Abb. 5. Das WSL Folientunnel-Experiment zeigt, dass an Standorten mit tiefgründigem Boden und hoher Wasserverfügbarkeit (a) die meisten Baumarten bei wärmeren Temperaturen schneller wachsen als unter heutigen Bedingungen (b). Auf kargem Boden mit wenig Wasserspeicherkapazität hingegen ist die Mortalität bei den einheimischen Baumarten in den ersten Jahren nach der Pflanzung bereits unter heutigen Bedingungen hoch (c). Unter zukünftigen Bedingungen mit wärmeren Temperaturen sind an diesem Standort vor allem die Douglasien erfolgreich, aber auch ihr Wachstum ist bei höheren Temperaturen eingeschränkt (d). Die Atlaszedern überlebten zwar gut, aber ihr Wachstum war sehr gering. Fotos: Verjüngungsökologie der Pflanzen (WSL)

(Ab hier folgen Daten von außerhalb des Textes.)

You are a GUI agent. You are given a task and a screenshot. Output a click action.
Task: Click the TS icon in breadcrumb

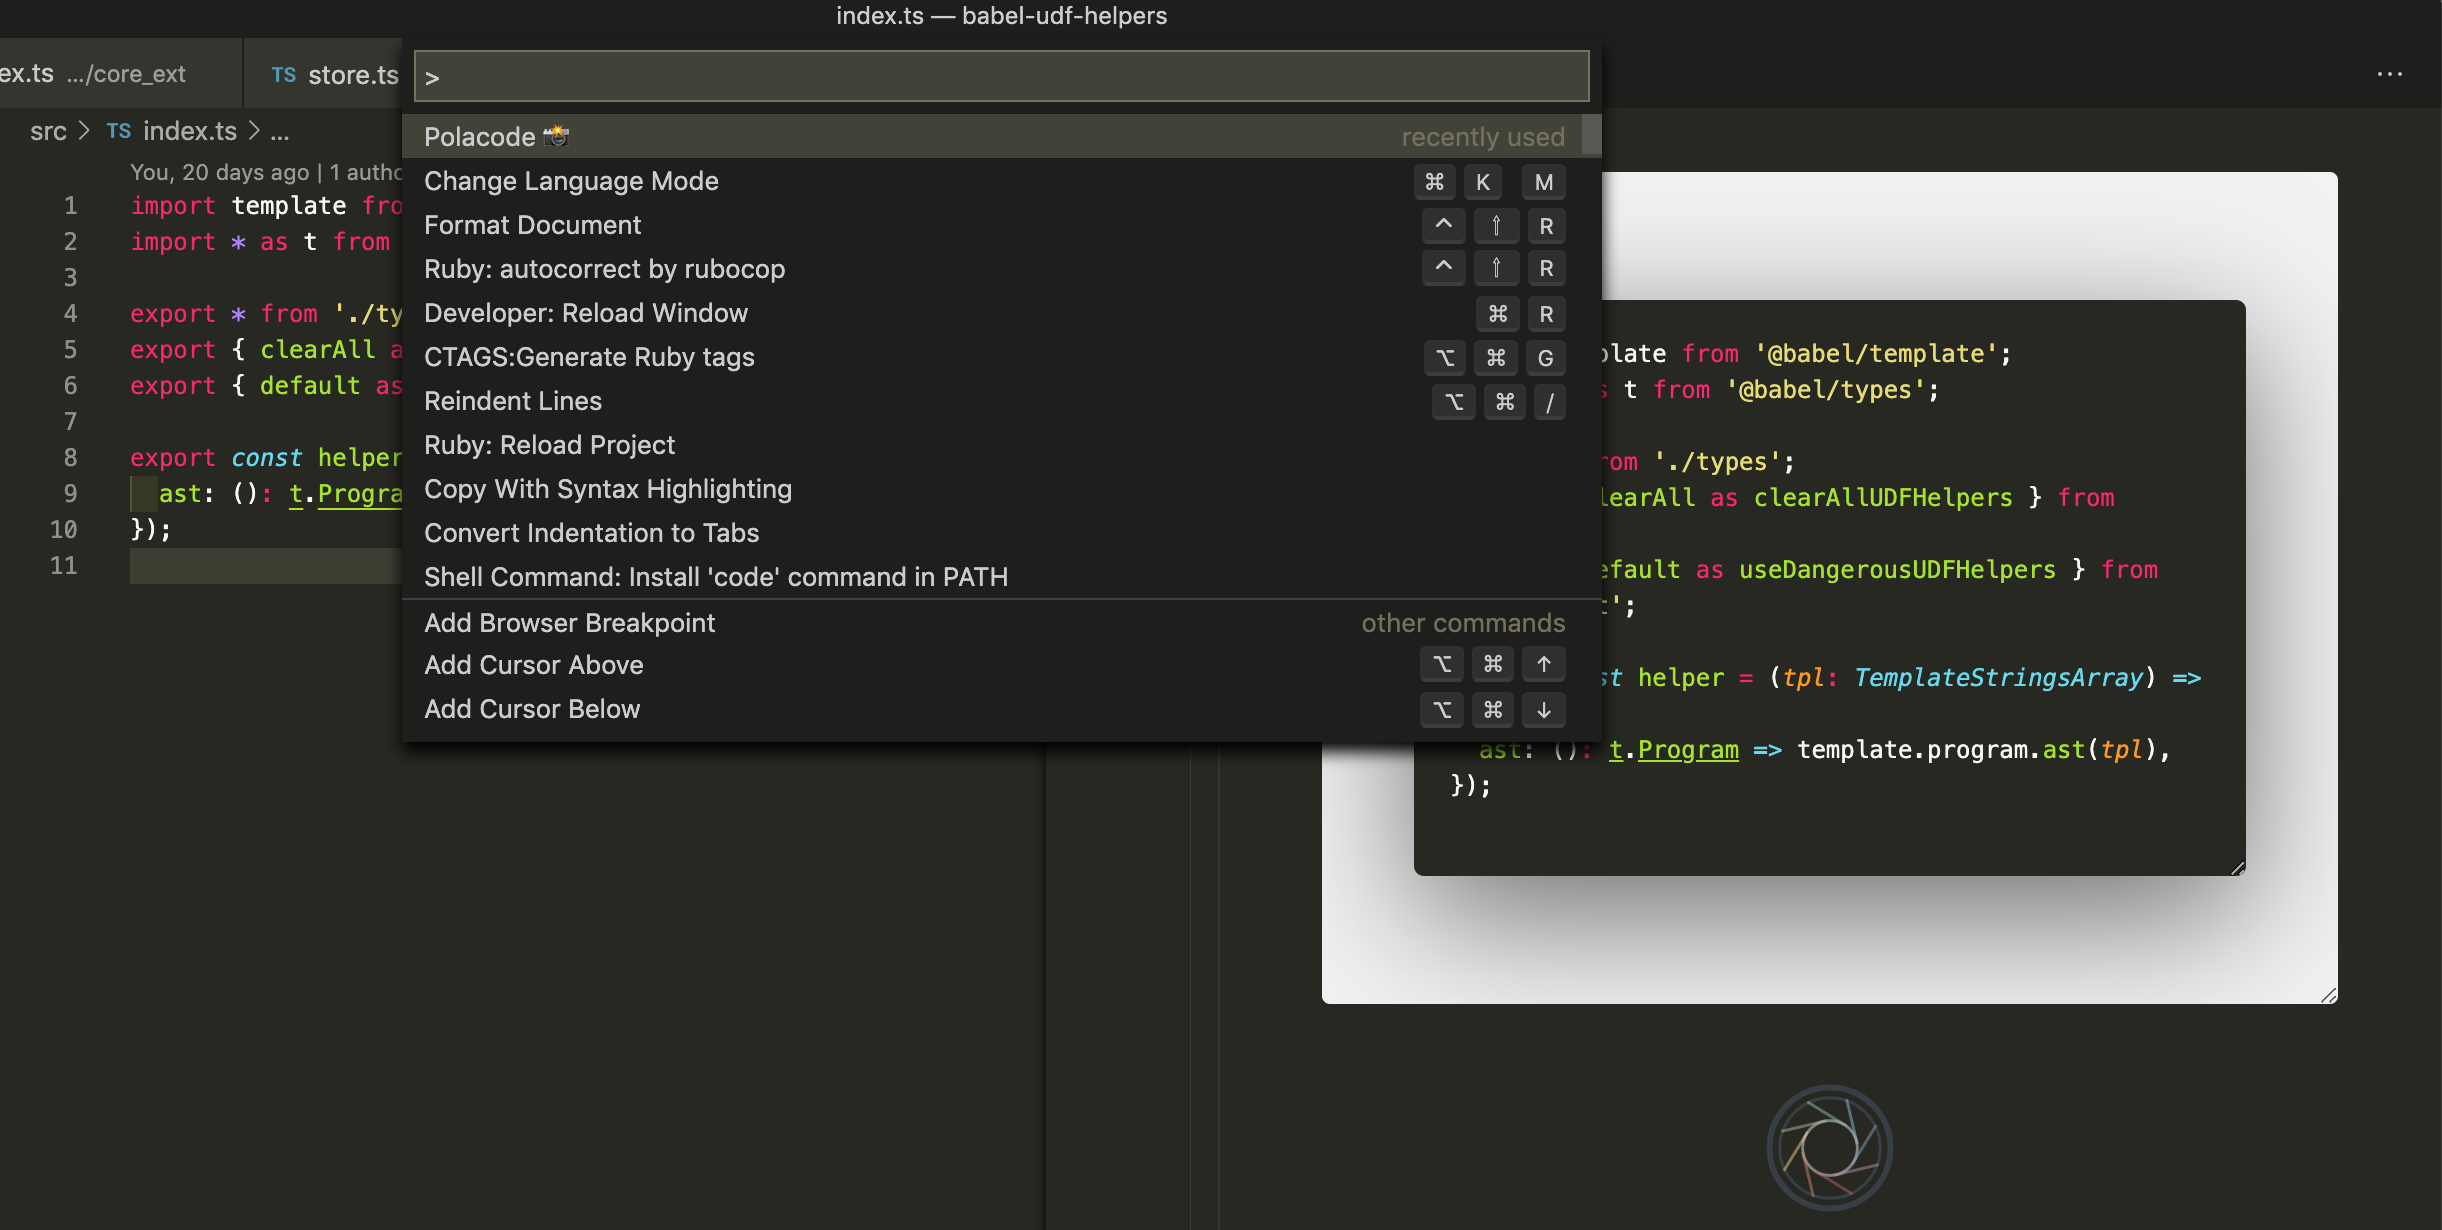point(119,131)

Abb. 5. Das WSL Folientunnel-Experiment zeigt, dass an Standorten mit tiefgründigem Boden und hoher Wasserverfügbarkeit (a) die meisten Baumarten bei wärmeren Temperaturen schneller wachsen als unter heutigen Bedingungen (b). Auf kargem Boden mit wenig Wasserspeicherkapazität hingegen ist die Mortalität bei den einheimischen Baumarten in den ersten Jahren nach der Pflanzung bereits unter heutigen Bedingungen hoch (c). Unter zukünftigen Bedingungen mit wärmeren Temperaturen sind an diesem Standort vor allem die Douglasien erfolgreich, aber auch ihr Wachstum ist bei höheren Temperaturen eingeschränkt (d). Die Atlaszedern überlebten zwar gut, aber ihr Wachstum war sehr gering. Fotos: Verjüngungsökologie der Pflanzen (WSL
Zwischen Ökologie und Ökonomie
Während Laubbaumarten wie Eiche oder Ahorn in mittleren Lagen an Bedeutung gewinnen, bleibt der Bedarf an Nadelholz für die Holzindustrie hoch. Douglasie und Atlaszeder könnten hier eine Alternative sein. Allerdings zeigen jüngste Erfahrungen aus der Praxis, dass auch die Douglasie unter extremen Trockenperioden leidet. Und die Anbauversuche mit Atlaszeder im WSL Folientunnel-Experiment bestätigen Erfahrungen aus Frankreich, wo diese Art nur dort erfolgreich ist, wo sie tief wurzeln kann. Um die ökologischen Auswirkungen von nicht-heimischen Nutzholzarten möglichst gering zu halten, sollte deren Einsatz standortsspezifisch geprüft und waldbaulich sorgfältig begleitet werden – insbesondere in schutzwürdigen Laubwäldern, naturnahen Bodenökosystemen und ökologisch sensiblen Gebieten. Klar ist: Eine resiliente Waldentwicklung braucht robuste, konkurrenzfähige Jungbäume, die sich unter sich verändernden Klimabedingungen behaupten können.